Quel état des lieux pouvez-vous dresser en matière d’accès à l’énergie en Afrique, et plus particulièrement au Maghreb et dans l’Ouest du continent ?

Sur l’ensemble du continent, plus de la moitié des 54 pays africains affichent un taux d’électrification de moins de 20 %. Les taux sont notamment très bas pour la Centrafrique (3 %), le Tchad (4 %), le Congo Kinshasa (9 %), mais atteignent 85 % en Afrique du Sud. Au niveau géographique, alors que l’Afrique du Nord affiche un taux d’électrification de 99 %, celui de l’Afrique subsaharienne se limite à 32 % et il est de seulement 14 % en zone rurale. Seuls 42 % des Africains ont accès à l’électricité, contre 75 % dans les pays développés.

L’accès à l’électricité est indispensable pour sortir le continent africain de la pauvreté.

Le continent souffre également de fortes disparités : 30 % de la population africaine vit en Afrique du Nord ou en Afrique du Sud, mais ces deux régions représentent à elles seules 80 % de l’énergie consommée par l’ensemble du continent (hors biomasse).

En outre, l’électricité produite en Afrique est très onéreuse pour les ménages : le coût de revient d’un kWh pour un ménage africain peut monter jusqu’à 4 €, contre 0,15 € pour un ménage européen.
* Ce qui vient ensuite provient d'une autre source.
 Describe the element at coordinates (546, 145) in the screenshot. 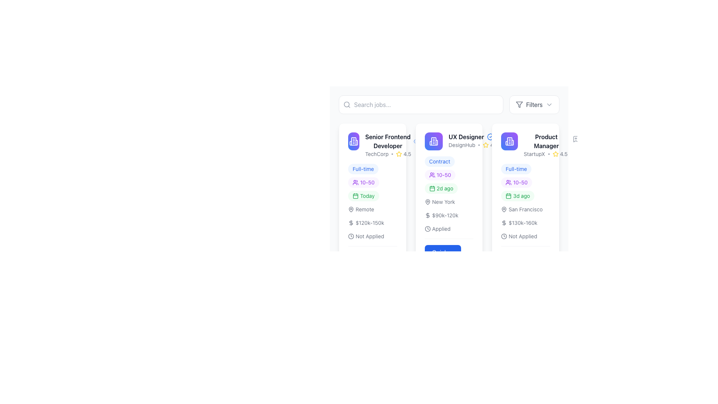

I see `the top text display element that shows the position title and rating for a job posting, located on the right side of the job cards` at that location.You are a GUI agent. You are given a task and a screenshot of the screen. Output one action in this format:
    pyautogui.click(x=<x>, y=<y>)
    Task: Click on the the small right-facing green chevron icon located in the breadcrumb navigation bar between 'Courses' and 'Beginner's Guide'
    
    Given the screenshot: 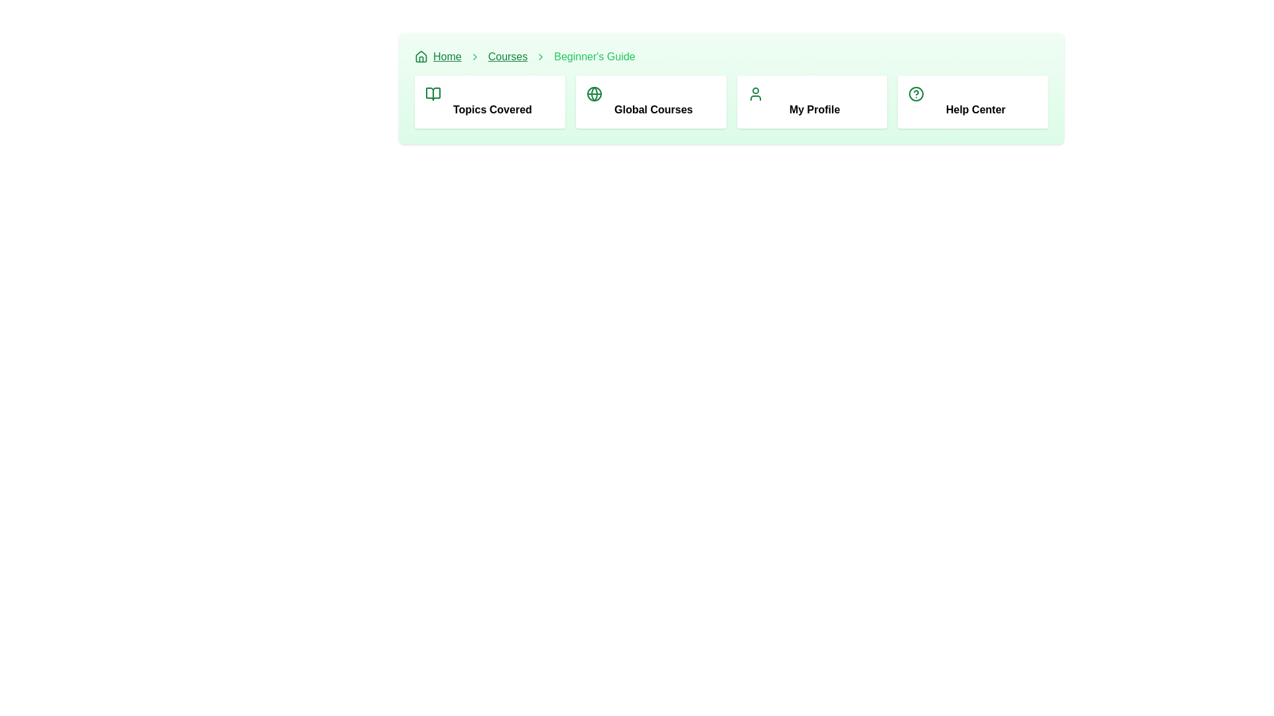 What is the action you would take?
    pyautogui.click(x=541, y=56)
    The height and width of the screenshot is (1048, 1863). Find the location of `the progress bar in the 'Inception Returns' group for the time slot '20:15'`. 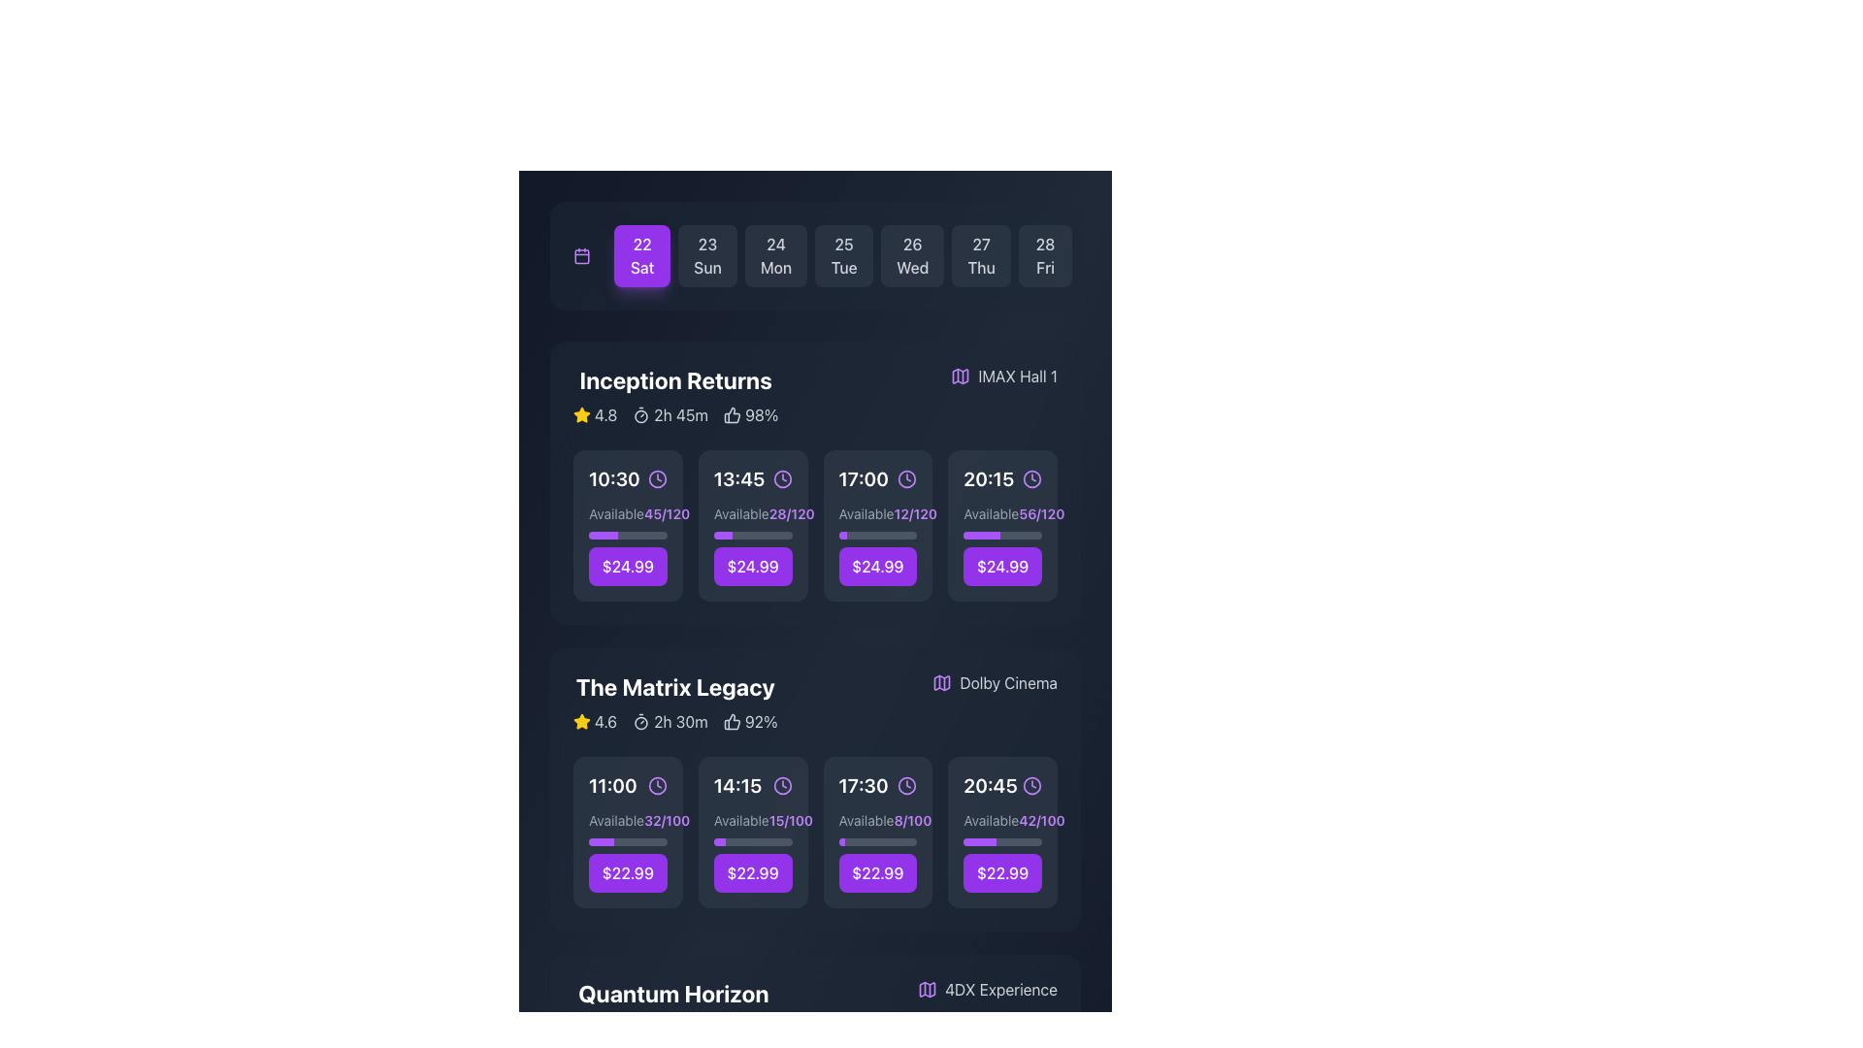

the progress bar in the 'Inception Returns' group for the time slot '20:15' is located at coordinates (1002, 545).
Bien qu’elle soit polluante et néfaste pour la santé, la consommation de charbon représente ainsi 60% environ de la consommation d’énergie de l’Afrique subsaharienne, principalement destinée à la cuisson et au chauffage.

Quels sont les modes de production d’énergie qu’il vous semble prioritaire de privilégier ?

Il n’est pas possible d’envisager à court terme la disparition de l’utilisation du bois de feu, souvent la seule énergie dont disposent les ménages ruraux. Il apparaît donc urgent de développer sur une échelle massive la distribution de foyers améliorés, une mesure simple et peu coûteuse, mais pourtant peu mise en œuvre.

Les entreprises devraient changer de logiciel en regardant plus les opportunités que les risques.

Pour favoriser l’électrification rurale, l’une des solutions réside dans la production et la distribution décentralisée, à partir de solutions hors réseau et mini réseaux. Ces solutions font appel au solaire photovoltaïque, à la micro-hydraulique, ou encore à la méthanisation.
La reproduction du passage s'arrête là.